Nick’s Failure

I love the movie Meet the Robinsons for a lot of reasons, but this scene where Lewis fails and the whole family is cheering for him is such a great moment. He’s really embarrassed and upset, but everyone around him is celebrating an opportunity for growth.

https://www.youtube.com/watch?v=AWtRadR4zYM

One of the aunts says, “From failing, you learn; from success, not so much.” I’m not a hundred percent sold on the implications of that, but the gist of it is something I live by. One of the students I mentor has a huge fear of failure. More accurately, he’s terrified of people seeing him be less than perfect. He’s well aware of his shortcomings, but he goes out of his way to put on a perfect looking face for the majority of the world. Then he went and told me this, and I promised him I would still love him whenever he failed – emphasizing it was when over if.

When he failed last week, I told him I was going to call him out publicly for it. He trusted me enough to say that was fine. That’s actually because over the past several years and particularly few months, Nick has been incredibly brave and taken off his performative mask and let me see his weaknesses and struggles for the purposes of helping him grow. Nick is a good kid, and I’m so proud of him for wanting to grow closer to Jesus so that he can more fully embrace the true Nick who God created him to be instead of the star of the show Nick thinks the world wants him to be.

About four months ago, Nick reached out to me with a long message he was so nervous to write because he was afraid I was going to reject him or think he was bad. Instead, it started a beautiful conversation about his willingness to be wrong and to seek out advice to redirect him when necessary and the accountability he’d put in his life to lovingly call him out when he went off track. I was one of multiple voices he was consulting on the issue, and I affirmed for him along with others that he was doing the right thing in pursuing God and being held accountable to honoring God in all his decisions.

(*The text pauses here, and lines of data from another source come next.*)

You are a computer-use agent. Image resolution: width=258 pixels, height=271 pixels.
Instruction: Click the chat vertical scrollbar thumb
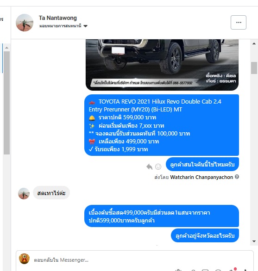click(254, 68)
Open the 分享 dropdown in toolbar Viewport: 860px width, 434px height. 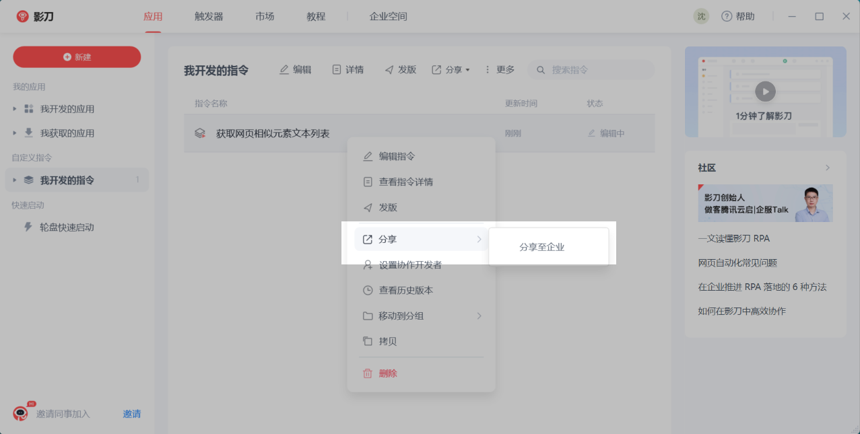pyautogui.click(x=451, y=69)
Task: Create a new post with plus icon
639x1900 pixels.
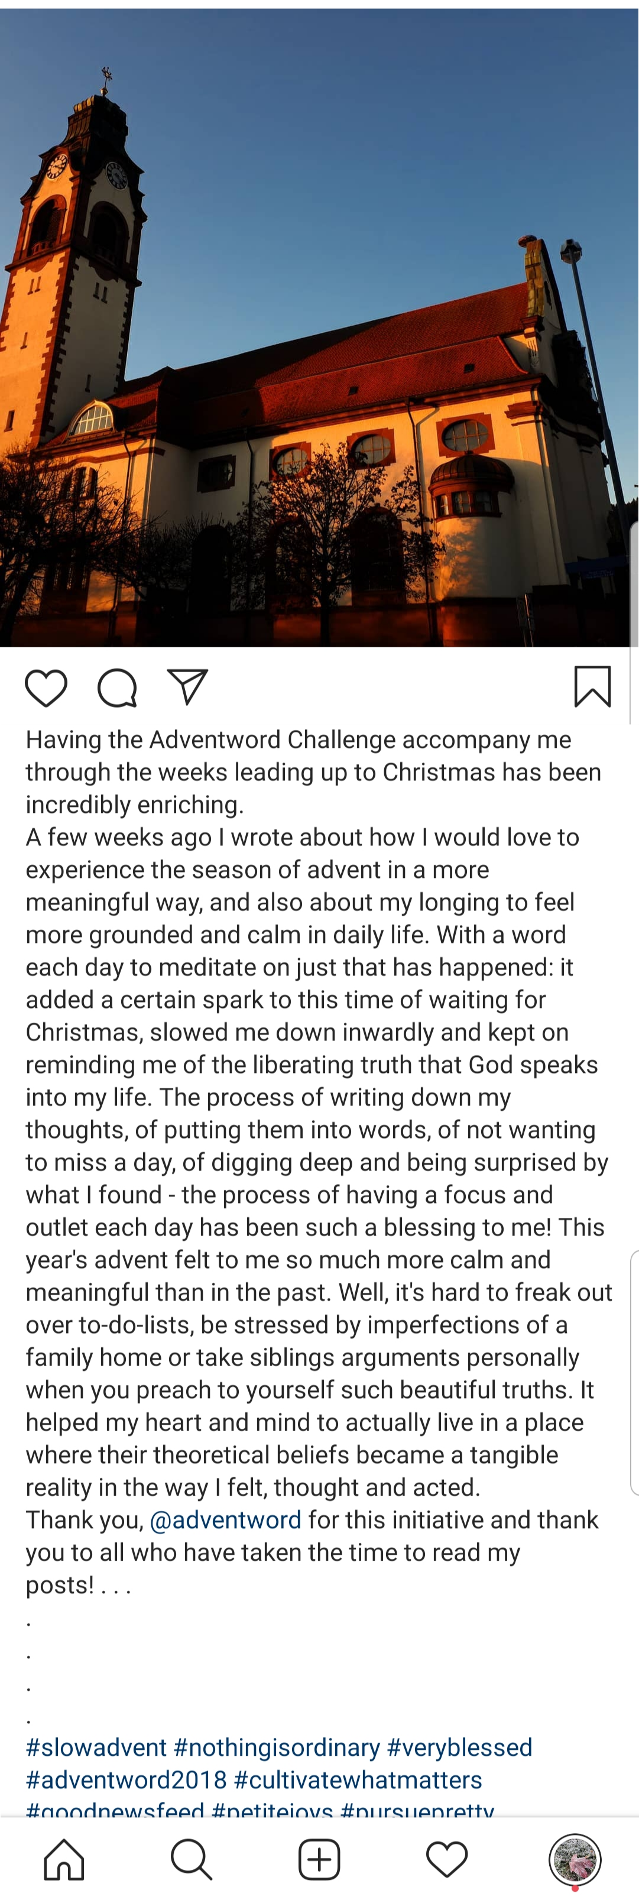Action: tap(319, 1859)
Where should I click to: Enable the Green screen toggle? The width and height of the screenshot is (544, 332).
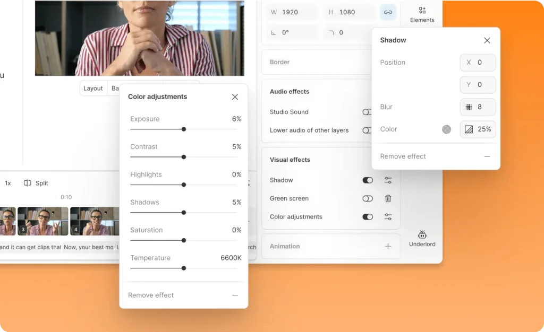pyautogui.click(x=368, y=198)
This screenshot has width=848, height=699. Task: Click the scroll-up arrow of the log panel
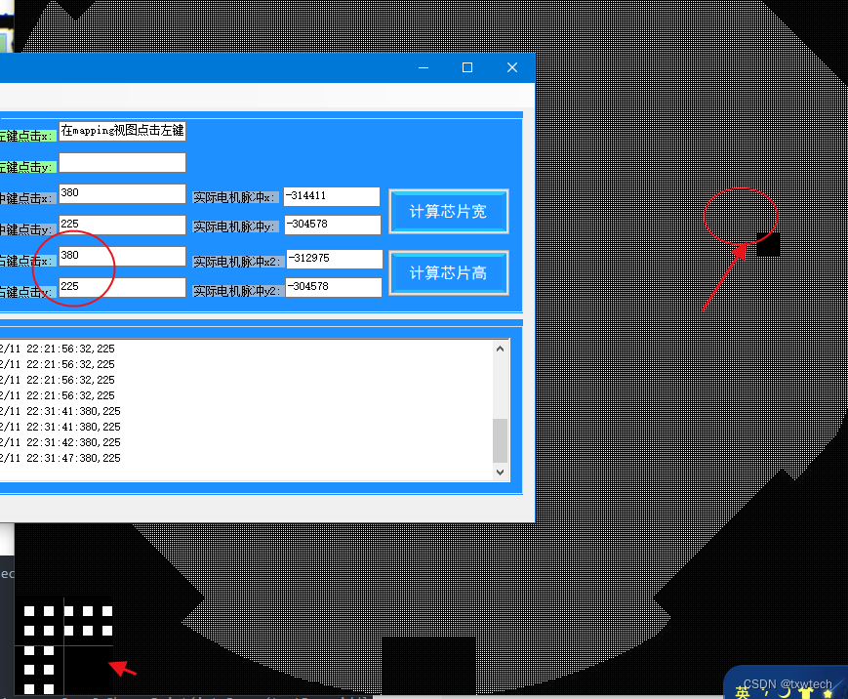pyautogui.click(x=500, y=347)
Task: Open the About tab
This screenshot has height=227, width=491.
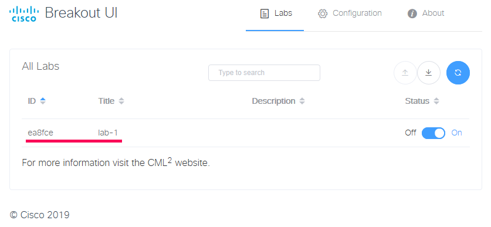Action: coord(426,13)
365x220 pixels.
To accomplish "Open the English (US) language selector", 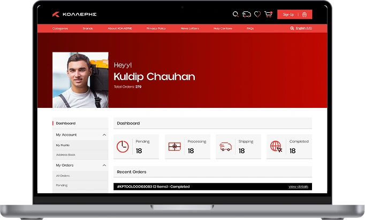I will pos(301,28).
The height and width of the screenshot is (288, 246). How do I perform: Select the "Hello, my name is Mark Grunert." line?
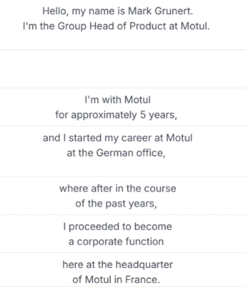pos(118,11)
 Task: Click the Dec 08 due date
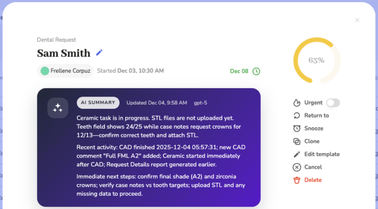pos(239,71)
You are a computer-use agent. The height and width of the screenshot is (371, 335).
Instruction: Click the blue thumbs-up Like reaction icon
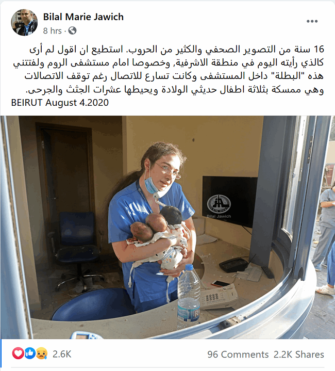pyautogui.click(x=30, y=353)
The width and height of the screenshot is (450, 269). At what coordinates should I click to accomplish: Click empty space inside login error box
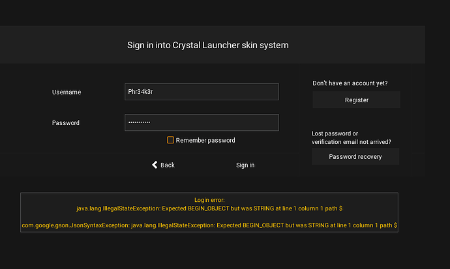pos(209,217)
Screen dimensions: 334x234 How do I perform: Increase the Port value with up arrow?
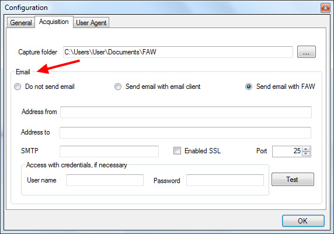pyautogui.click(x=306, y=149)
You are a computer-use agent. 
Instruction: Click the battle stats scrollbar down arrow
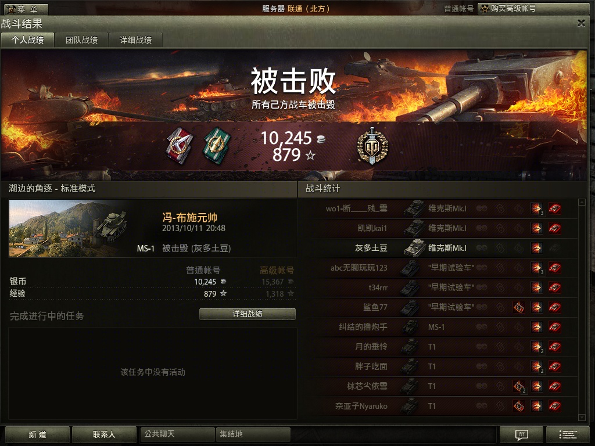click(582, 418)
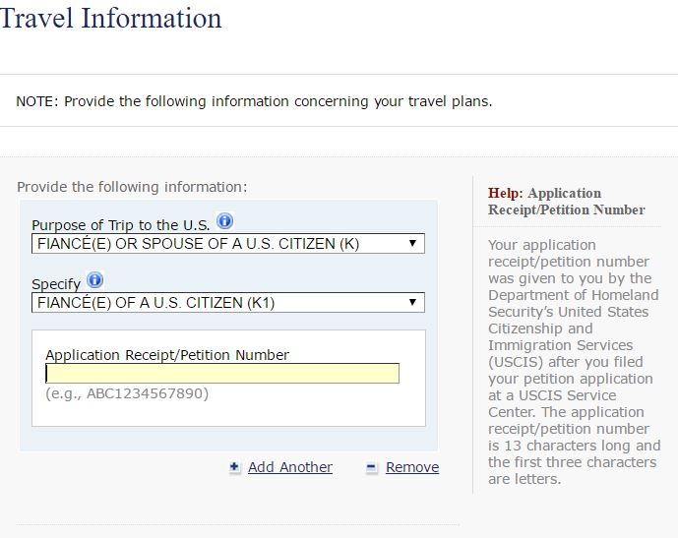The image size is (678, 538).
Task: Open the Specify visa type dropdown
Action: [x=228, y=303]
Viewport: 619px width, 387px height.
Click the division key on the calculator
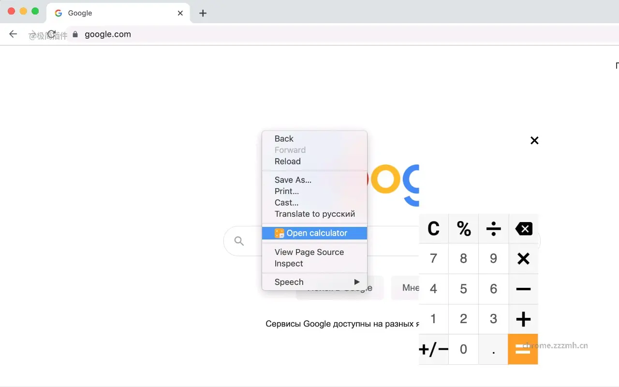click(493, 228)
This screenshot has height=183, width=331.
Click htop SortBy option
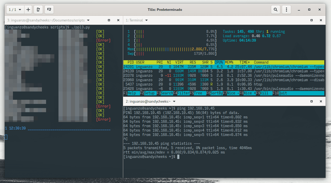point(217,93)
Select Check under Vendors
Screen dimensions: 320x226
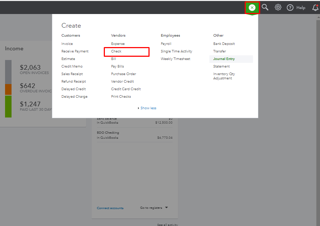116,51

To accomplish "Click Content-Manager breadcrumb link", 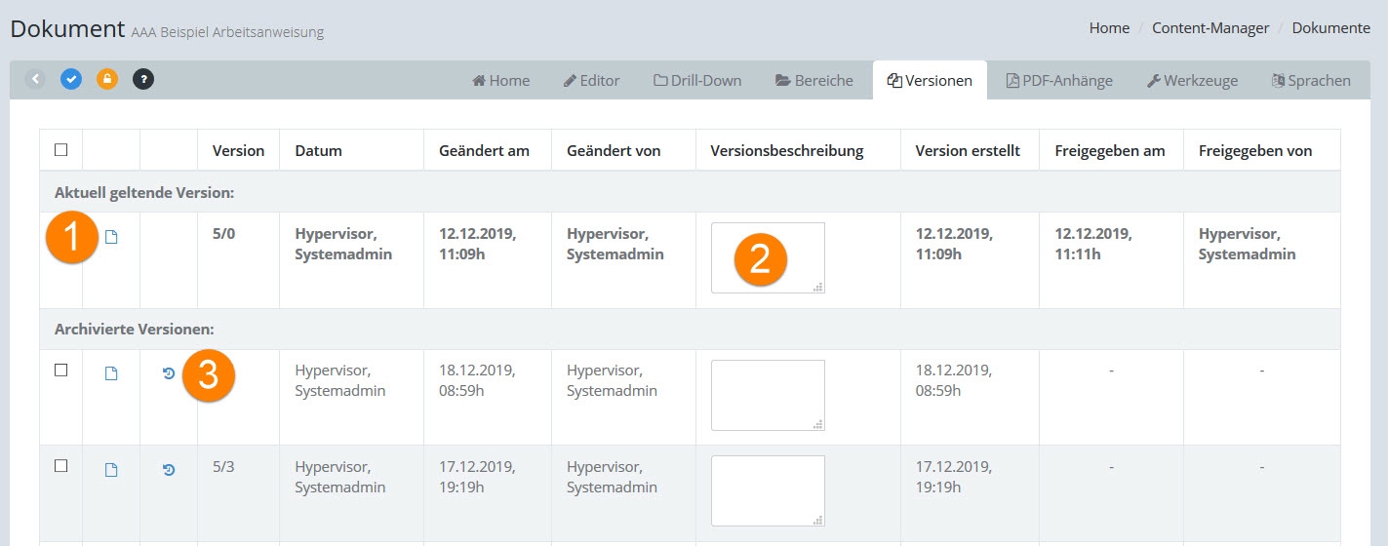I will pyautogui.click(x=1210, y=28).
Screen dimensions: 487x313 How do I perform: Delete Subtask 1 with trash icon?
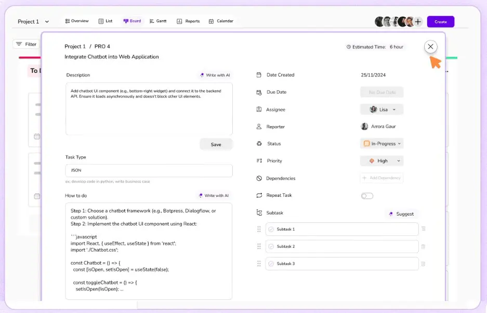(423, 229)
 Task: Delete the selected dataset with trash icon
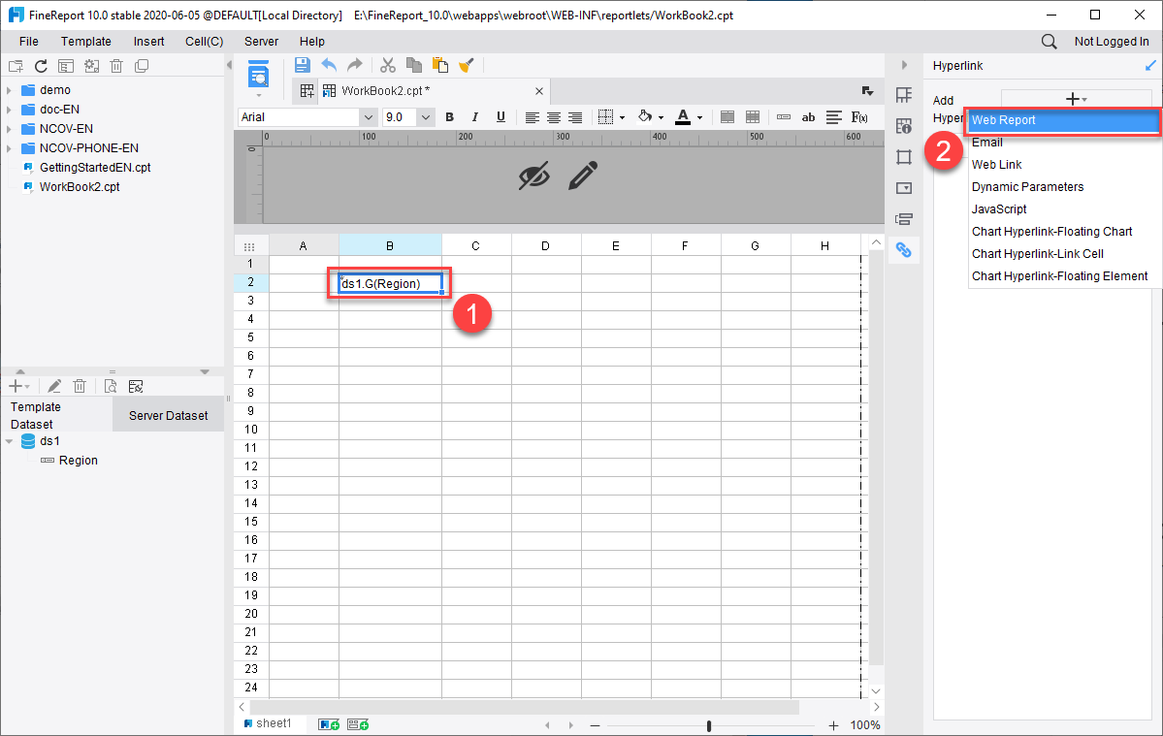(x=80, y=385)
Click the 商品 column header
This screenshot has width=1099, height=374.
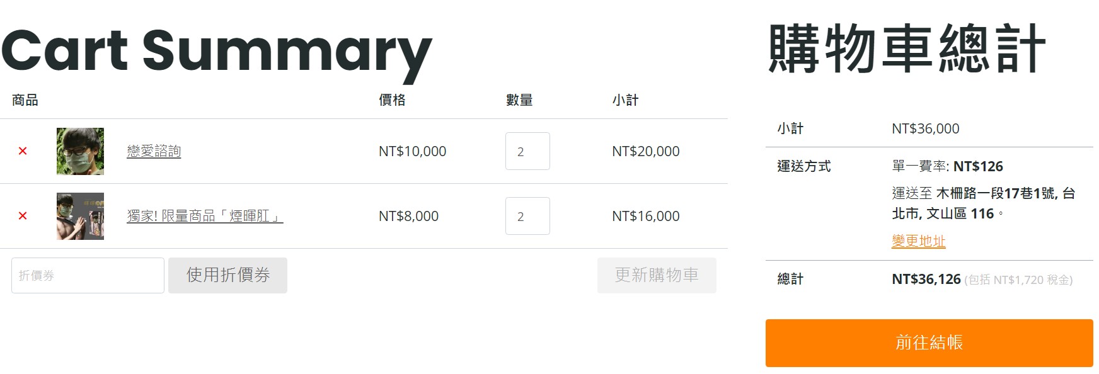tap(25, 100)
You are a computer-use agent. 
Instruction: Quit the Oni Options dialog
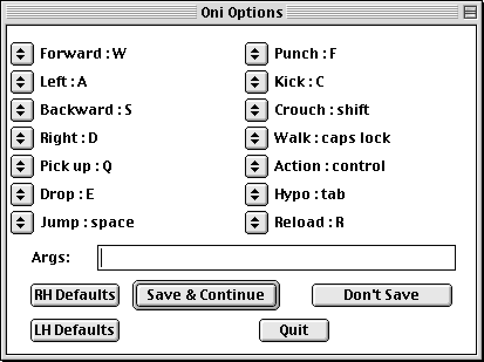pyautogui.click(x=294, y=330)
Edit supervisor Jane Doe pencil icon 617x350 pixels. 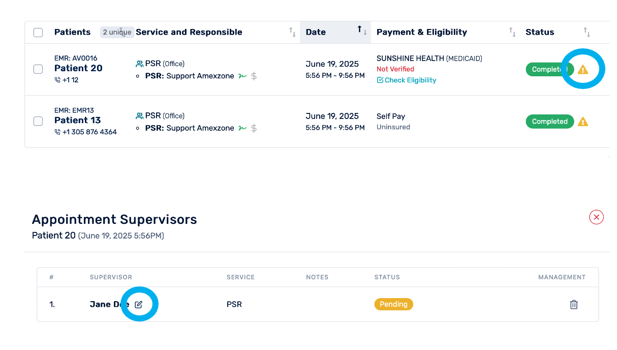click(139, 305)
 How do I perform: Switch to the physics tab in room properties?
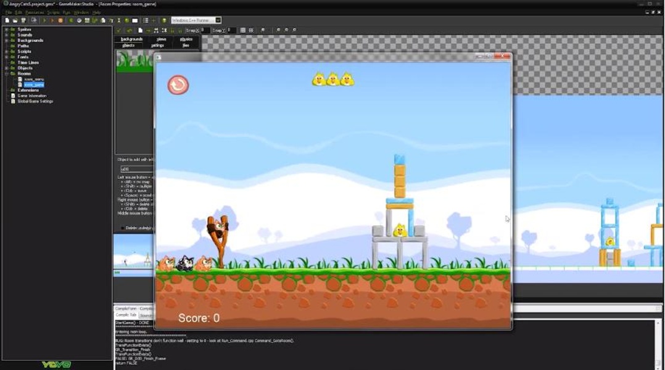(x=186, y=39)
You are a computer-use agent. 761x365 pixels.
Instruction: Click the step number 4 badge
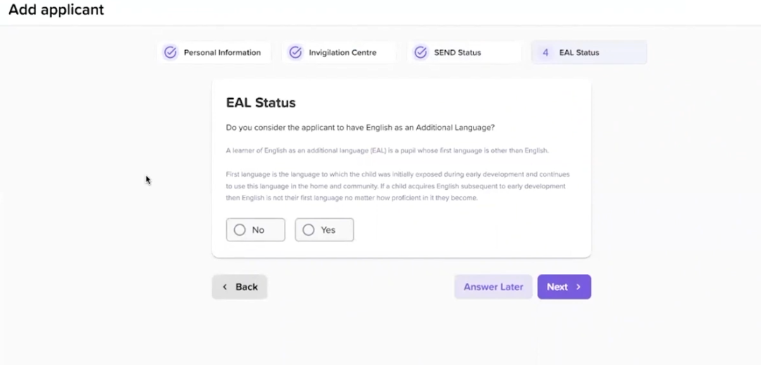click(545, 52)
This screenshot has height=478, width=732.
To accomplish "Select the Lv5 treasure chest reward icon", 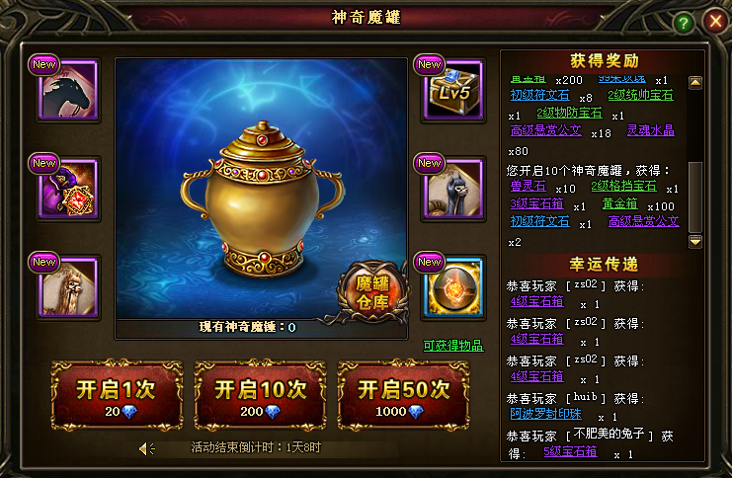I will [x=453, y=91].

Nick is in a discipleship group with me and four other BFA alumni, and we had a scheduled call Monday to talk about the high invitation and high challenge Jesus gives us in following him. I was prepared to call out Nick in our discussion about how he’s not the star of the group when it comes to hearing God’s voice and having discernment and that made this group high challenge for him to show up and be willing to learn. However, three minutes into the call, we all messaged Nick, but he never joined. I happily told the other four kids that was a failure for Nick, and they thought I was joking about calling him out publicly. The next day he apologized saying that he’d gone camping and didn’t realize it was going to be an extra night before he got home when he’d first agreed to the time. That’s when I told Nick I was going to tell the whole world he failed but that also this isn’t exactly a real failure. Nick is a human being, just like me. We both double book ourselves occasionally, make mistakes, apologize, learn, and grow.

The most important element of this story isn’t that Nick failed to join the call on Monday, it’s that Nick asked to be part of a group of people held accountable to growing closer to Jesus. Not every kid I asked accepted the invitation, and significantly, Nick approached me to ask for how I could help him grow rather than me first offering it to him. He knew Jesus invited him to deeper relationship, so Nick sought out a community to surround himself with Jesus loving people who would encourage him on that journey. That’s a huge success.

Regardless of the successes and failures though, Nick, you are loved for simply being you.